Andrea Voßhoff ist Bundesbeauftragte für den Datenschutz und die Informationsfreiheit.
Am 25. Mai wurde die Europäische Datenschutzgrundverordnung (DSGVO) anzuwendendes Recht. Das ist ein Meilenstein für das Menschenrecht auf den Schutz persönlicher Daten. Die DSGVO ist eine entschlossene Antwort auf die datenschutzrechtlichen Fragen des 21. Jahrhunderts. Sie stärkt die Rechte der Bürger und gibt ihnen die Möglichkeit, die Kontrolle über ihre Daten wiederzuerlangen. Nur so kann auch in der digitalen Welt ein effektiver Grundrechtsschutz gewährleistet werden.
Als EU-Gesetz ersetzt die DSGVO die nationalen Datenschutzgesetze. Sie schafft damit für über 500 Millionen Menschen in der EU einen einheitlich hohen Datenschutzstandard.
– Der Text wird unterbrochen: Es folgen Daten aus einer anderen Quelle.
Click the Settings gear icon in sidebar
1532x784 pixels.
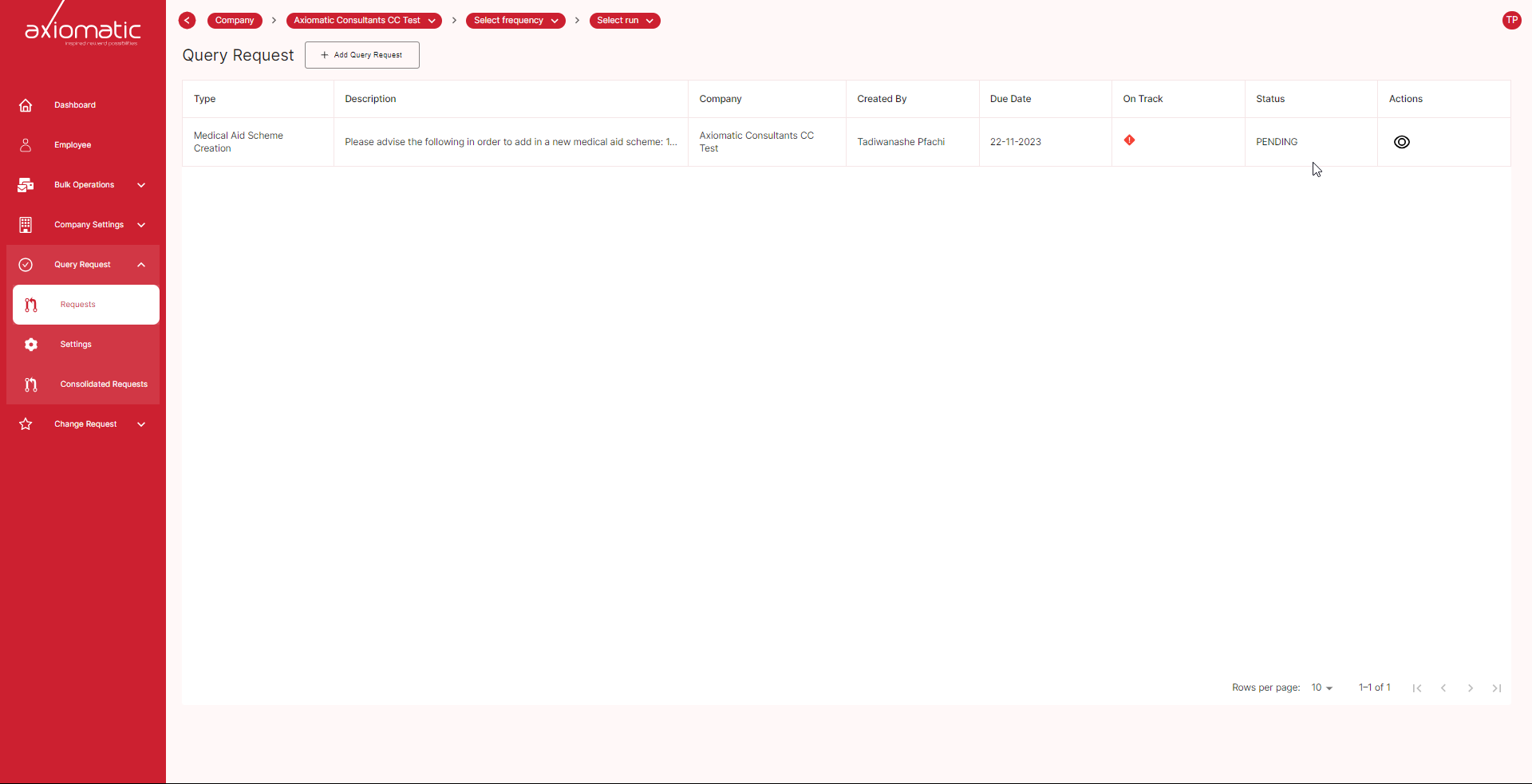(31, 345)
Darüber hinaus entfaltet sie auch eine globale Strahlkraft, da sie nicht nur für Unternehmen und Behörden innerhalb der EU gilt. In ihren Anwendungsbereich fallen auch solche mit Sitz außerhalb der Union, die gezielt den europäischen Markt adressieren.
Konkret stärkt das neue Datenschutzrecht u.a. die Betroffenenrechte, etwa durch erhöhte Anforderungen an die Transparenz und umfangreichere Informations- und Benachrichtigungspflichten der Unternehmen und Behörden. Den Bürgern können so leichter Konsequenzen und Reichweite der Datenverarbeitung absehen und ihre Rechte besser in Anspruch nehmen. Weitere neue Rechte wie der Anspruch auf Datenportabilität oder das „Recht auf Vergessenwerden“ erhöhen den Einfluss des Einzelnen auf die Verarbeitung seiner Daten.
Auch wenn das neue Recht vielfach mit Sorgen und Verunsicherung verbunden ist, sollte man es als Chance zu betrachten: Datenschutz schafft Vertrauen. Das Interesse an datenschutzfreundlichen Produkten und Dienstleistungen nimmt zu. Wer Datenschutz als Qualitätsmerkmal einsetzt, kann aus dem „Mehraufwand“ schnell echten „Mehrwert“ generieren.